→ **Record extracts**:
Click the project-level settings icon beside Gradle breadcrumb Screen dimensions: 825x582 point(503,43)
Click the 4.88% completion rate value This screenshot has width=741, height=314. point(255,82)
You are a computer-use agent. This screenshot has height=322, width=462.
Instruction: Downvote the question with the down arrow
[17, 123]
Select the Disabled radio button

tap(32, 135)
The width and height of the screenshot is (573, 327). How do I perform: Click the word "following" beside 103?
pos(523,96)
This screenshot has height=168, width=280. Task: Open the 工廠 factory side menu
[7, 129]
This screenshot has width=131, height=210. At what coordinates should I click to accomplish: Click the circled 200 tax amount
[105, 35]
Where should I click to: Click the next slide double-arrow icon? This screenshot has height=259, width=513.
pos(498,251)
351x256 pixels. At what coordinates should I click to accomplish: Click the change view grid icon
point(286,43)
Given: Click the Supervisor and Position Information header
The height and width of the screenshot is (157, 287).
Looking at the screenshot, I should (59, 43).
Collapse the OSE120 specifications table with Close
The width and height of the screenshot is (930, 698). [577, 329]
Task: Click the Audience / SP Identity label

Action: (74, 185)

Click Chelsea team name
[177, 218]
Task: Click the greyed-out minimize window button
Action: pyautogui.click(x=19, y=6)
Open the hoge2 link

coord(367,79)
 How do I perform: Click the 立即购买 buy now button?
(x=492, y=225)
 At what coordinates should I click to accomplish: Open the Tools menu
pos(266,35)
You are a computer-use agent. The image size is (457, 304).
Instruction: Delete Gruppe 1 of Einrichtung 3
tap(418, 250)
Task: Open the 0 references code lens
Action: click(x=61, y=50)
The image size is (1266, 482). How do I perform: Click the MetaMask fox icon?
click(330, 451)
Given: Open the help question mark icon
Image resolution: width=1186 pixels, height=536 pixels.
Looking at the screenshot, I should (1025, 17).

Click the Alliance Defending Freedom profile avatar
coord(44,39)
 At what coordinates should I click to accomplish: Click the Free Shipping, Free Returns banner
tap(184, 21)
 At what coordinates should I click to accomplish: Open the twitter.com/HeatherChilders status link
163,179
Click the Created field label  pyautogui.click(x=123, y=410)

→ **Exercise**:
An identical copy of the preceding records should be returned.

→ **Result for this exercise**:
Click the project-level settings icon beside Gradle breadcrumb Screen dimensions: 825x582 point(503,43)
Click the 4.88% completion rate value This screenshot has width=741, height=314. point(255,82)
You are a computer-use agent. This screenshot has height=322, width=462.
Instruction: Downvote the question with the down arrow
[17, 123]
Select the Disabled radio button

tap(32, 135)
The width and height of the screenshot is (573, 327). How do I perform: Click the word "following" beside 103?
pos(523,96)
This screenshot has height=168, width=280. Task: Open the 工廠 factory side menu
[7, 129]
This screenshot has width=131, height=210. At what coordinates should I click to accomplish: Click the circled 200 tax amount
[105, 35]
Where should I click to: Click the next slide double-arrow icon? This screenshot has height=259, width=513.
pos(498,251)
351x256 pixels. At what coordinates should I click to accomplish: Click the change view grid icon
point(286,43)
Given: Click the Supervisor and Position Information header
The height and width of the screenshot is (157, 287).
Looking at the screenshot, I should (59, 43).
Collapse the OSE120 specifications table with Close
The width and height of the screenshot is (930, 698). [577, 329]
Task: Click the Audience / SP Identity label

Action: (74, 185)

Click Chelsea team name
[177, 218]
Task: Click the greyed-out minimize window button
Action: pyautogui.click(x=19, y=6)
Open the hoge2 link

coord(367,79)
 How do I perform: Click the 立即购买 buy now button?
(x=492, y=225)
 At what coordinates should I click to accomplish: Open the Tools menu
pos(266,35)
You are a computer-use agent. The image size is (457, 304).
Instruction: Delete Gruppe 1 of Einrichtung 3
tap(418, 250)
Task: Open the 0 references code lens
Action: click(x=61, y=50)
The image size is (1266, 482). How do I perform: Click the MetaMask fox icon?
click(330, 451)
Given: Open the help question mark icon
Image resolution: width=1186 pixels, height=536 pixels.
Looking at the screenshot, I should (1025, 17).

Click the Alliance Defending Freedom profile avatar
coord(44,39)
 At what coordinates should I click to accomplish: Click the Free Shipping, Free Returns banner
tap(184, 21)
 At what coordinates should I click to accomplish: Open the twitter.com/HeatherChilders status link
163,179
Click the Created field label  pyautogui.click(x=123, y=410)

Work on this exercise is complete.